Destanın sonunda Türkler eski gücüne kavuşacak ve ulu önder Atatürk “Taş kırılır, tunç erir ama Türk bakidir” demiştir. sözünü hatırlatıyor. Her ateş söner ama Türkler sönmez bir güneş gibidir. Bulutlar bazen geride kalsa da bir gün eski ihtişamına kavuşacak ve yeryüzünü aydınlatacak ve ısıtacaktır. Burada Ergenekon, kara bulutların arkasından doğan Türk güneşinin eski gücüyle yeniden doğuşunu simgeliyor.
Vatanseverlik destanı Ergenekon da bunu başarmakta zorluk çekmez. Çünkü her milletin böylesine büyük başarılara imza atacak gücü yoktur. Eriyen devasa demir dağlar, onlara abartılı ifadelerin arkasından bakıldığında bile ilahi bir güç gerektiriyordu. Bu anlamda Tanrı’nın Türk oğlunun yanında olduğunu hissetmek mümkündür. Ayrıca Türklerin demiri “güç” sembolü olarak görmeleri ile demircilik sanatı gelişmeye başlamıştır. Bu yüzden kılıçlarımız keskin ve ağırdır.

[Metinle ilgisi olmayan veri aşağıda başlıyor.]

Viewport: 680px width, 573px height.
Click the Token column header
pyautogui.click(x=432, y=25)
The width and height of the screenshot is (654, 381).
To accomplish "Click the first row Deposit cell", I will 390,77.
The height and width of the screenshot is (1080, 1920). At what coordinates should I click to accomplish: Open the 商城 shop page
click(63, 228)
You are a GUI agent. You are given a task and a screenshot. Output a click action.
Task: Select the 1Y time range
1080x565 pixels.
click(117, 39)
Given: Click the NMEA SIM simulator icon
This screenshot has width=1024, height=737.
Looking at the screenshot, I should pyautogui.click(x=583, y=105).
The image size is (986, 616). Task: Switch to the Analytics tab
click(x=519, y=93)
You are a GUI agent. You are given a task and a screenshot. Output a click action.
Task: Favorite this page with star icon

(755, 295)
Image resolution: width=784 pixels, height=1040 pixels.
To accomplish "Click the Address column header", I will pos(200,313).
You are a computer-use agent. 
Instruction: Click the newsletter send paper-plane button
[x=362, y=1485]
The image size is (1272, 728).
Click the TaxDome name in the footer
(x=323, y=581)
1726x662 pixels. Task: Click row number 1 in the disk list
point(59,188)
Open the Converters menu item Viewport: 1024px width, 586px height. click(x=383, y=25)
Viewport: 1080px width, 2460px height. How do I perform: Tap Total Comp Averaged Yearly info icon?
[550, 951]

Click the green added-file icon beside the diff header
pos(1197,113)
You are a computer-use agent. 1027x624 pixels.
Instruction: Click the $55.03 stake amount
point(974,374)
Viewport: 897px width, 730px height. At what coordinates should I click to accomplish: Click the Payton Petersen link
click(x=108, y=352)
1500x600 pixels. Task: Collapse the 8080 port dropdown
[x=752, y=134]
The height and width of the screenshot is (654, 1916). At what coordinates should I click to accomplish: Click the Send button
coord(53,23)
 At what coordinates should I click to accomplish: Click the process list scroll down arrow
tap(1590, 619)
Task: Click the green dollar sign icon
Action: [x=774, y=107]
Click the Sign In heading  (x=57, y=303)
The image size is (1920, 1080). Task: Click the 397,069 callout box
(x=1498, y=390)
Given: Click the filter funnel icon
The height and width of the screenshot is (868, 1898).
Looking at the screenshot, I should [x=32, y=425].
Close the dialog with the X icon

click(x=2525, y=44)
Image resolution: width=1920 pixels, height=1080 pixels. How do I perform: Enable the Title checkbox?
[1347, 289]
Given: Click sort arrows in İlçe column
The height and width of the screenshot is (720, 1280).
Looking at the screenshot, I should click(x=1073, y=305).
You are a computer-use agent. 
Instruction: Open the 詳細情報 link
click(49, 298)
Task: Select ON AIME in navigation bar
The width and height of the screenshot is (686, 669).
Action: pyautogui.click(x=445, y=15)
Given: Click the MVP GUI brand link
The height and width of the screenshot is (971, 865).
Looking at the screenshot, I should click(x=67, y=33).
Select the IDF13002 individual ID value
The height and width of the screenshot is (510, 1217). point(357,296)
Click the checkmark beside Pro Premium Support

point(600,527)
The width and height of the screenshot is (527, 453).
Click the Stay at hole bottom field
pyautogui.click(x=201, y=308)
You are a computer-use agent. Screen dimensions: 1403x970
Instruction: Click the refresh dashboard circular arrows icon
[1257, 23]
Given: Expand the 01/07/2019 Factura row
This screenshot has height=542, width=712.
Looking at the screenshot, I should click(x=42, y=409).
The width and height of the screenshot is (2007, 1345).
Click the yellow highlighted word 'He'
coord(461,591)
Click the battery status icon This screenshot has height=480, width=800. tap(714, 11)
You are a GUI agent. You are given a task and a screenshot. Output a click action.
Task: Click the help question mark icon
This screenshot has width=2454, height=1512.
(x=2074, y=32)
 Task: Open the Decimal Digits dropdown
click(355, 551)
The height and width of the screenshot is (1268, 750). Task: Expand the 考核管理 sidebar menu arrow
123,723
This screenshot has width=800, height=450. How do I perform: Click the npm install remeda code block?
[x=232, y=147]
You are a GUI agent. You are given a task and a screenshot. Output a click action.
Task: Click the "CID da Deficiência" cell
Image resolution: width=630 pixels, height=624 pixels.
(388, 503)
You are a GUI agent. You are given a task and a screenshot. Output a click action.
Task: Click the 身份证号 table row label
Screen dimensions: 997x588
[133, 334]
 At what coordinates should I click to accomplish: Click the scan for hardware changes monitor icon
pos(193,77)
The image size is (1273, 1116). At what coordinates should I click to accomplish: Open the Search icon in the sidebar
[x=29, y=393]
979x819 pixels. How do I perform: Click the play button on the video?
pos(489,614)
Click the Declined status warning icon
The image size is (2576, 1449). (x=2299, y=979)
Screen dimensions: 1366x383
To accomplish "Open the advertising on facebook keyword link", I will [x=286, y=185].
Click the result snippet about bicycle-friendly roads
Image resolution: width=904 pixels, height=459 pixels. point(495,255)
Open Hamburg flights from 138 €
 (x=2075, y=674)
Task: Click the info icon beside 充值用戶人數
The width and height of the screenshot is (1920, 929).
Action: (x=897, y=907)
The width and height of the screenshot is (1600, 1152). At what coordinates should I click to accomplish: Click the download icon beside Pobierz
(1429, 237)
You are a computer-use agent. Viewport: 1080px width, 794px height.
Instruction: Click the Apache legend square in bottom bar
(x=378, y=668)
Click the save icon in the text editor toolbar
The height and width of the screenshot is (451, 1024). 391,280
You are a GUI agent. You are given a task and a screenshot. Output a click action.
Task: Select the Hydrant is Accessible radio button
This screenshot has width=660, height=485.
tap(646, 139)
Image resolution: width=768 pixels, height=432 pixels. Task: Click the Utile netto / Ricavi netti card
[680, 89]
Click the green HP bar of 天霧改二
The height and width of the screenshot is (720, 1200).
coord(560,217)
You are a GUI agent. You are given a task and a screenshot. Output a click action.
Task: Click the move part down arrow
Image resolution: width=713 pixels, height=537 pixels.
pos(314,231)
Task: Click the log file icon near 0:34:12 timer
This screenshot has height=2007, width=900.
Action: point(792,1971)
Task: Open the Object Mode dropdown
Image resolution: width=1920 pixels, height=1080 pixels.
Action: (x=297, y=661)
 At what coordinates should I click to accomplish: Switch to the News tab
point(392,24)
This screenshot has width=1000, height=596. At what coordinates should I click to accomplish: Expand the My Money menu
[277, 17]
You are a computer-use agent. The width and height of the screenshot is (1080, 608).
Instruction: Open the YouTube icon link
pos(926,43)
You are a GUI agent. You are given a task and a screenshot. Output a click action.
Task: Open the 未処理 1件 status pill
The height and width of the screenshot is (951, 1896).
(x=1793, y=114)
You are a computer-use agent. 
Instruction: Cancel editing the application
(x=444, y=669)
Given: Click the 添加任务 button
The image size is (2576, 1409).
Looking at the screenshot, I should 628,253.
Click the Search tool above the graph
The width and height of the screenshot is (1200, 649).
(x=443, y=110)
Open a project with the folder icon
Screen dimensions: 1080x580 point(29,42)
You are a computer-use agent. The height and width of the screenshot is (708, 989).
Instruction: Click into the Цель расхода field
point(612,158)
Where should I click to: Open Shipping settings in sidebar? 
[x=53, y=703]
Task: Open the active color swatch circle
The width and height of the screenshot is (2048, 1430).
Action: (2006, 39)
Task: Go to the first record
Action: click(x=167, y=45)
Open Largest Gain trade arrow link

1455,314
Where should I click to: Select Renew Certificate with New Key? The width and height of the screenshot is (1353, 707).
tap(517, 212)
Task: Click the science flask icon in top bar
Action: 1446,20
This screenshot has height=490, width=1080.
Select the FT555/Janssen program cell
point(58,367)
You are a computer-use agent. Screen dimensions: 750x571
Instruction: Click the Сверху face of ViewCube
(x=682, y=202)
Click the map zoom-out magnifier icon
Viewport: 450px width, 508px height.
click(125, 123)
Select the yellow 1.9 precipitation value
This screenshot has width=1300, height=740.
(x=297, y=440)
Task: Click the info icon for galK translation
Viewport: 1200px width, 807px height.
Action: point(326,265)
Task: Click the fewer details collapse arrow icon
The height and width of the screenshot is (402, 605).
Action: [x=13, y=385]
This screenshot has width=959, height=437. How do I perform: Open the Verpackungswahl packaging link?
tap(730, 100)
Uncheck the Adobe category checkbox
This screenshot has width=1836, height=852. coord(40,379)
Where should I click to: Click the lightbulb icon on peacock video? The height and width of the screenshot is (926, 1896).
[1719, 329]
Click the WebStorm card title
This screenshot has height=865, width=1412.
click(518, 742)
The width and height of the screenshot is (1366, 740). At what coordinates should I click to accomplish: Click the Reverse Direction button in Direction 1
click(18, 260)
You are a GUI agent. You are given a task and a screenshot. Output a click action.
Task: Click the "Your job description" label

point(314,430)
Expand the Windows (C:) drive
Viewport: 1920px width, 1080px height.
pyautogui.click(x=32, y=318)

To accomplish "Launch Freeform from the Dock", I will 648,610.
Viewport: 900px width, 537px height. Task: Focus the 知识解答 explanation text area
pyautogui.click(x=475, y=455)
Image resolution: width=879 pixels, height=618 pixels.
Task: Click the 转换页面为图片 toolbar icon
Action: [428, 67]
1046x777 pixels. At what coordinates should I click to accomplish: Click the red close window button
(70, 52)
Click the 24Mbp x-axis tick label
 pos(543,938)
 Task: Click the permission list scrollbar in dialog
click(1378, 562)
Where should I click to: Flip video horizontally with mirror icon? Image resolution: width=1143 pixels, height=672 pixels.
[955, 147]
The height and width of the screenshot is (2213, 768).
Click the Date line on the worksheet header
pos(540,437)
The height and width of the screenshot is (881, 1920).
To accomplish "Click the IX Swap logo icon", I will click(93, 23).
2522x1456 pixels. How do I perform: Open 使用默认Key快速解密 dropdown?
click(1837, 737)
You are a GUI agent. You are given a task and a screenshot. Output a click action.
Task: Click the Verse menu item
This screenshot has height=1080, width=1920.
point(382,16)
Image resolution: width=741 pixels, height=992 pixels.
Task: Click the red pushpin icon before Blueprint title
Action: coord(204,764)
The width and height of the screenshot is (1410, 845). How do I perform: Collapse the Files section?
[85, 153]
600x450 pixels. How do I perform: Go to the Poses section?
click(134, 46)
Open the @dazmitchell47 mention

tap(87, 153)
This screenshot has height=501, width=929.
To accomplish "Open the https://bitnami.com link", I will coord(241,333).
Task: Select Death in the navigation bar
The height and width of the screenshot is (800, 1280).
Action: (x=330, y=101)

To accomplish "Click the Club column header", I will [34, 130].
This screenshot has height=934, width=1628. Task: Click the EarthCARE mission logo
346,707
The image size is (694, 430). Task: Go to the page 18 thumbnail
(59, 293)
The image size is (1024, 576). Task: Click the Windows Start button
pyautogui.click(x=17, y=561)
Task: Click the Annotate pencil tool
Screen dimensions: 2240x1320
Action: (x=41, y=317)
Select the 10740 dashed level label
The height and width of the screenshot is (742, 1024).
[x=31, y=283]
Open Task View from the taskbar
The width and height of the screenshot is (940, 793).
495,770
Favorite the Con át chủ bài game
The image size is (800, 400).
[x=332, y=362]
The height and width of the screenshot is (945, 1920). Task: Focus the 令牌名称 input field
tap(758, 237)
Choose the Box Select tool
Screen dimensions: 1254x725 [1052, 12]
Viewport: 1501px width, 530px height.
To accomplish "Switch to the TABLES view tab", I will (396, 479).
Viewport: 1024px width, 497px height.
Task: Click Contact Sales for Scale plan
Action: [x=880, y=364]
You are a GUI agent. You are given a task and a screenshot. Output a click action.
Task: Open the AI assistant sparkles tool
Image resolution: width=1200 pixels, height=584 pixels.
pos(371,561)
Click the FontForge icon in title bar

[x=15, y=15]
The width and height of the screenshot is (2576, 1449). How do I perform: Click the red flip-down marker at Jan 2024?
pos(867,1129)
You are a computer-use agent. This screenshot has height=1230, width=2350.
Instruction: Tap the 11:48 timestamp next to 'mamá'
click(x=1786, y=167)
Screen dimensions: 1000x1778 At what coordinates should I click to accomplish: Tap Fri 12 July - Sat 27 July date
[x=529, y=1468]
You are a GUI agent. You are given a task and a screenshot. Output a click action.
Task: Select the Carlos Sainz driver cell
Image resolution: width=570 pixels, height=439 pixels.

Ergenekon, on iki hayvanlı Türk takvimini doğurdu. Tıpkı Hristiyanlar gibi İsa’nın doğumu (Miladi takvim); Müslümanlar da Muhammed’in hicretini (Hicri takvimi) tarihin başlangıcı olarak kabul ederlerse; Türkler de bizim takvimimizde 21 Mart’a denk gelen Ergenekon’u “yeni gün” olarak kabul etmişler ve bu takvimde yılbaşını “21 Mart – Ergenekon” olarak kabul etmişlerdir.
Ergenekon, tıpkı soy ve göç destanlarında olduğu gibi toplumsal dayanışmanın en iyi şekilde gösterildiği tarihi bir olaydır. Çünkü insanların birlikte başaracakları büyük bir mucize vardır. Ayrıca burada “ulusal bilinç” çok önemli görünüyor. Türkler milliyetlerini koruma ve gelecek nesillere aktarma bilincinde olmasalardı Ergenekon destanı ortaya çıkmazdı.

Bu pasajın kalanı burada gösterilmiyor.